Judge Failla criticizes Coinbase’s attempt to subpoena SEC Chair Gensler’s communications, calling it surprising. The SEC argues that Gensler’s pre-chair communications are irrelevant and requests to quash the subpoena. Coinbase maintains Gensler’s communications are relevant for understanding the regulatory context.

In a recent hearing, Judge Katherine Polk Failla criticized Coinbase’s efforts to subpoena SEC Chairman Gary Gensler. She described these attempts as surprising and misguided. The judge emphasized the irrelevance of documents from Gensler's pre-chair period and suggested that Coinbase should revise or drop its request.

Judge Failla, presiding over the District Court for the Southern District of New York, expressed doubt about Coinbase’s reasons for the subpoena. “Both sides have smart, clever lawyers, but I was surprised—and not in a good way—by the arguments presented in the July 3 response,” she noted.

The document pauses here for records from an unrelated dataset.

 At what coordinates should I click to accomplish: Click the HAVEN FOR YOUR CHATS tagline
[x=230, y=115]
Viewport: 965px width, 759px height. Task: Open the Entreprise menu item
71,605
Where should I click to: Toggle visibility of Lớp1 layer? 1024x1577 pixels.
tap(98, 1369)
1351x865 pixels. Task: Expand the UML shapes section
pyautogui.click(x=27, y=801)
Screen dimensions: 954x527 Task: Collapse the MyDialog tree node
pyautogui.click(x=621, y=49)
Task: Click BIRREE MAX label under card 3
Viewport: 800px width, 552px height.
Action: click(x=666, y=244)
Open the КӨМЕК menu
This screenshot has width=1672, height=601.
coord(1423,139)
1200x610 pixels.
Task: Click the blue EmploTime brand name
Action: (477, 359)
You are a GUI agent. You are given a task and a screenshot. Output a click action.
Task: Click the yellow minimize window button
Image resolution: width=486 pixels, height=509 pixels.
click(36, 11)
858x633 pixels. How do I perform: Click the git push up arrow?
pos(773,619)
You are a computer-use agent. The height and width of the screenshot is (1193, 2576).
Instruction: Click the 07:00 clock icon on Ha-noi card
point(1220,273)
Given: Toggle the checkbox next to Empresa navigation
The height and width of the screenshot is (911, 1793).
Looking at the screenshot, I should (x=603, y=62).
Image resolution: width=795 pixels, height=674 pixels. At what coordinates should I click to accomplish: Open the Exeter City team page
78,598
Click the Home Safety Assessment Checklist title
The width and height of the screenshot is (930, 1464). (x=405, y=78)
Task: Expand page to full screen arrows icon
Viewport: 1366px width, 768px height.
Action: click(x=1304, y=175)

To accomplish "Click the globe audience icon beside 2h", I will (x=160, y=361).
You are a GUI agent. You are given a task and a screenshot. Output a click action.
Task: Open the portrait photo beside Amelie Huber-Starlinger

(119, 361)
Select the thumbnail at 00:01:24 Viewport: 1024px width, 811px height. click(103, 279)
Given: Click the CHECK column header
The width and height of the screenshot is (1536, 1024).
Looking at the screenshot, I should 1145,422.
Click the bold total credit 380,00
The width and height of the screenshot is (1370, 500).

Coinbase initially sought documents from the SEC in April but later expanded this to include Gensler’s personal communications, covering his time as SEC Chair and the four years before. The SEC quickly opposed this, calling it an “improper intrusion” into Gensler’s personal life, arguing that relevant documents should be obtained from the agency itself, not individuals.

Jorge Tenreiro, a senior trial attorney for the SEC, argued that Gensler’s pre-chair communications were irrelevant. He stressed that Gensler is neither a fact witness nor an expert witness in this case. Tenreiro warned that approving such a subpoena could set a bad precedent for future cases. SEC lawyers, in their filing, stated, “Given the lack of relevance of the requested documents and the potential chilling effect on public service, the Court should quash the Subpoena and issue a protective order.”

Kevin Schwartz, Coinbase’s lawyer, argued that Gensler’s communications were important, especially those before his chairmanship. He claimed that Gensler’s role as a major commentator on digital assets and his public statements often reflected his personal views. Therefore, these communications were relevant to understanding the regulatory environment. “What Mr. Gensler said in private about the regulatory status of digital assets, and what market participants told him, helps understand what the public and market participants thought was allowed under securities laws,” Schwartz explained.

Judge Failla was unimpressed by Coinbase’s reasoning. She questioned the relevance of Gensler’s pre-chair comments, calling the arguments speculative and weak. However, she did acknowledge that the SEC had resisted Coinbase's requests and suggested that both parties work together on a briefing schedule. She advised Coinbase to file a motion to compel rather than continue with the current subpoena strategy.

The legal conflict between Coinbase and the SEC began in June 2023. The SEC sued Coinbase, alleging it operated as an unregistered exchange, broker, and clearing agency. It also claimed that Coinbase offered unregistered securities through its staking services.

The SEC has also targeted several tokens on Coinbase’s platform, including Solana (SOL), Cardano (ADA), and Polygon (MATIC), claiming they are unregistered securities. Coinbase has denied these accusations, asserting that none of the assets on its platform are securities.